● **WHAT NEEDS TO BE DONE**:
Reproduce verbatim the portion of the tinyrl types reference below that runs from "Batched properties" up to and including "type for Runner.run_episode().".

--- start EXCERPT TO READ ---

Types

Data classes used throughout tinyrl.

PolicyOutput

Structured return type for policy functions.

from tinyrl import PolicyOutput

# just an action
PolicyOutput(action=2)

# with training info
PolicyOutput(action=2, logprob=-0.3, entropy=1.2)

Field	Type	Default	Description
`action`	`int \\| np.ndarray`	required	The action to take
`logprob`	`float \\| None`	`None`	Log-probability of the action
`entropy`	`float \\| None`	`None`	Entropy of the policy distribution

Step

A single environment transition, stored in trajectories.

Field	Type	Default	Description
`obs`	`np.ndarray`	required	Observation before the action
`action`	`int \\| np.ndarray`	required	Action taken
`reward`	`float`	required	Reward received
`next_obs`	`np.ndarray`	required	Observation after the action
`done`	`bool`	required	Whether the episode ended
`logprob`	`float \\| None`	`None`	Log-probability (if policy provided it)
`entropy`	`float \\| None`	`None`	Entropy (if policy provided it)

Trajectory

A full episode trajectory. Supports indexing, iteration, and batched property access.

result = runner.run_episode(policy, return_trajectory=True)
traj = result.trajectory

traj[0]            # first Step
len(traj)          # number of steps
for step in traj:  # iterate
    ...

Batched properties

Property	Shape	Description
`traj.obs`	`(length, state_dim)`	All observations
`traj.actions`	`(length,)` or `(length, action_dim)`	All actions
`traj.rewards`	`(length,)`	All rewards
`traj.logprobs`	`(length,)` or `None`	All log-probs (if provided)
`traj.entropies`	`(length,)` or `None`	All entropies (if provided)

EpisodeResult

Return type for Runner.run_episode().

Field	Type	Description
`reward`	`float`	Total episode reward
`steps`	`int`	Number of steps taken
`trajectory`	`Trajectory \\| None`	Full trajectory (if `return_trajectory=True`)

--- end EXCERPT TO READ ---
--- start GIVEN DATA ---

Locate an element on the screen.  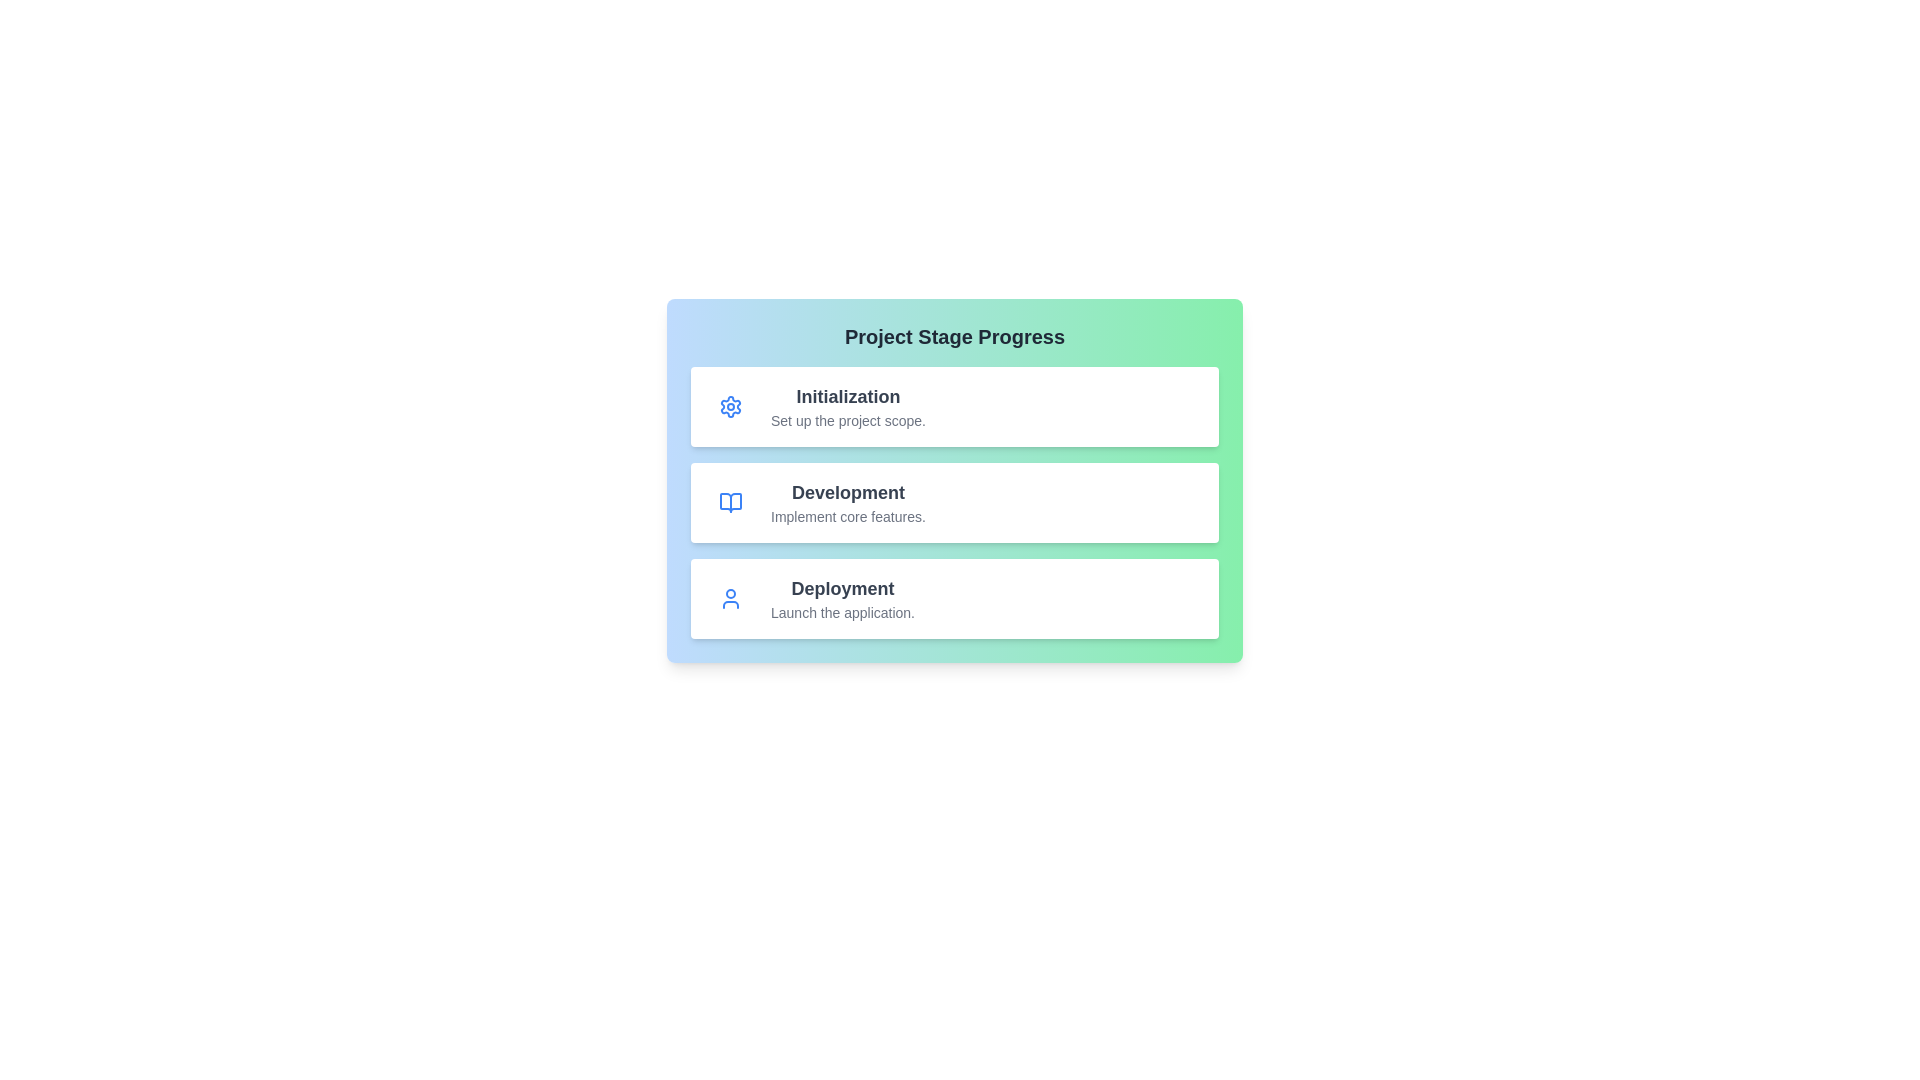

--- end GIVEN DATA ---

● **CORRECT RESPONSE**:
Batched properties

Property	Shape	Description
`traj.obs`	`(length, state_dim)`	All observations
`traj.actions`	`(length,)` or `(length, action_dim)`	All actions
`traj.rewards`	`(length,)`	All rewards
`traj.logprobs`	`(length,)` or `None`	All log-probs (if provided)
`traj.entropies`	`(length,)` or `None`	All entropies (if provided)

EpisodeResult

Return type for Runner.run_episode().